In early November, a teenage girl was rescued from her abductor by using a hand signal she learned on TikTok. “See, Mom. TikTok isn’t just dumb videos,” my 16-year-old son was quick to point out. He was tired of hearing me ask, “How many hours a day do you spend scrolling through this nonsense? And what’s a duet again?”
Social media often gets a bad rap from parents. It’s highly addictive (for them and for us, let’s be honest), and there is plenty of filth to wade through in apps from Twitter to TikTok. However, as that recent news story proves, it isn’t all bad.
During the week before Halloween this year, I found myself balancing a hollowed-out pumpkin on my head while running from a camera tripod set up on a pedestrian bridge in a local park. What was I doing, you might ask? I was connecting with my teenage son.
A few weeks earlier, he showed me TikTok videos of the #pumpkinheadphotoshoot. There were thousands of videos, some cute, some spooky, all including humans with jack o’lanterns on their heads.
“Let’s do this,” he casually mentioned.
“Um, no,” I responded immediately. “Those pumpkins have to be huge.

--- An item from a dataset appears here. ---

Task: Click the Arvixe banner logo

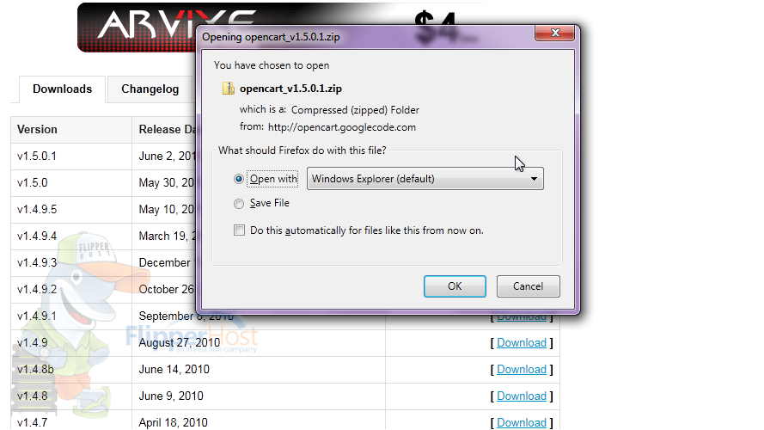Action: pos(139,27)
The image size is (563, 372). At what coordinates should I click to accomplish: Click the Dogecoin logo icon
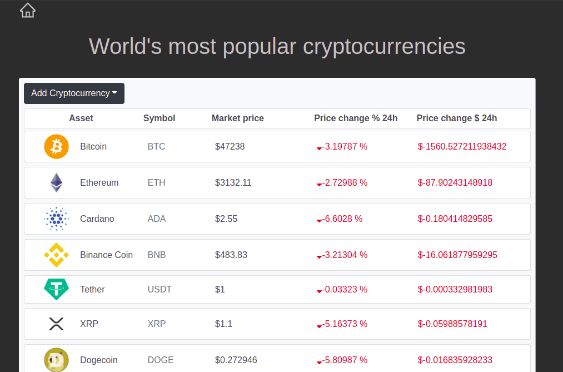(56, 360)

And the goop. In our hair? Are you serious?”
He dropped it, but I didn’t.
Why had I been so quick to say no to something he was genuinely interested in doing with me? Earlier in the pandemic I was worried because he wasn’t engaging, and now I’m picky about HOW he’s engaging? So a few days later I brought it up again. Together we watched a few more videos, recruited my husband, and set a date.
The three of us chose outfits with our favorite sneakers, borrowed a tripod from a neighbor, and took some pretty amazing photos, if I do say so myself.

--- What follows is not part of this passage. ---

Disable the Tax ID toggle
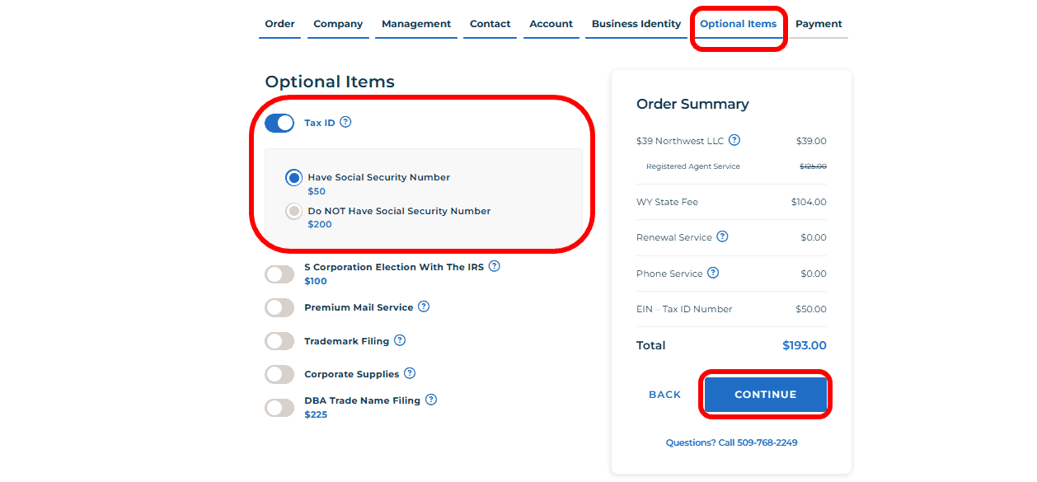Screen dimensions: 1037x482 279,123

Yes, the pumpkins were heavy and incredibly uncomfortable. And yes, other people in the park did give us weird looks. (As for the goop in our hair, we avoided that problem by purchasing cheap shower caps from Target.) But the entire experience was worth it. My son and I posted photos on social media for some external gratification, but most of all, we made memories together.
TikTok isn’t the only app that allows us to make memories with our teens. Other moms I know use Pinterest boards to plan projects together. A new recipe that turns out like an episode of Nailed It! will definitely create a lasting memory.
If you’re the mom of teens, you know that getting them to willingly spend time with you can often feel akin to getting someone to sign up for an unnecessary colonoscopy. So if social media brings us together, I’m all for it.
Social media can bring us physically together to create new memories, but technology also brings us together virtually.
We were recently watching an episode of Only Murders in the Building when Steve Martin’s character, Charles, states, “Calls bother them for some reason,” referencing Selena Gomez’s character. In other words, Gen Z would much prefer texting. That’s certainly true for my sons. Mention making a phone call, and I’m afraid they’ll break out in hives.
As parents, we can use this to our advantage.
Since my sons have had their own phones, we’ve had a family group chat. Sometimes I text a reminder (“Don’t forget to unpack the dishwasher”), and other times I text something silly. Just this week I sent a tongue-in-cheek gif of John Oliver pretending to stir a pot with a comment about my younger son, our family’s resident stirrer-of-all-pots. Our texts can be poignant, too. On the night of his most recent birthday, my older son used the group chat to share some love and gratitude for the rest of us. He also sends me favorite encouraging song lyrics when he’s on the way to school.
Quick communication happens for us in Snapchat, too. I held off on that particular app as long as I could, but now I use it as an easy way to harness some connection.
A few months ago, my older son started a group on Snapchat titled “Everyone but Dad” (Sorry, Chris! You know it’s not personal!), where my sons and I send silly snaps. One son prefers extreme close-ups of his forehead, the other likes to out his brother by sending snaps of incomplete chores, and I like to send filtered photos of the dog. This isn’t a place for lengthy conversations. (My sons keep those for car rides or at night when I’m ready for bed.) But it’s a quick way to say, “I’m thinking of you.”
I’m not the only mom connecting through technology.
Tricia Netland Wencel sends her teenage sons screenshots of sweet and silly Facebook memories from their younger years. In a familiar refrain moms of everywhere, she says, “It annoys them now, but they’ll appreciate it later.”
Another mom of teenage sons, Traci Hildebrand-Smith, says, “Henry and I exchange pictures of cute animals we find online. I send Duncan puns. He sometimes responds!”
And that response, even if it’s a simple emoji or gif, is sometimes all us moms are looking for. When in-person conversations can feel like a trip to the dentist, in moments when I read way too much into my son’s sullen silence, I will take any response I can get.
A month ago I sent my son a TikTok video mimicking “white girls dancing.” He likes to mock my kitchen dance moves, and this particular TikTok made me wonder if there was a hidden camera in our house. “Do these moves look like mine?” I texted along with the video.
“That does look like you,” he replied with a laughing emoji.
In a season of parenting often marked by closed doors and sullen shrugs, that gentle teasing is welcome. As much as it might pain me to say it, I am thankful for technology as a means of communicating and creating memories with my teens.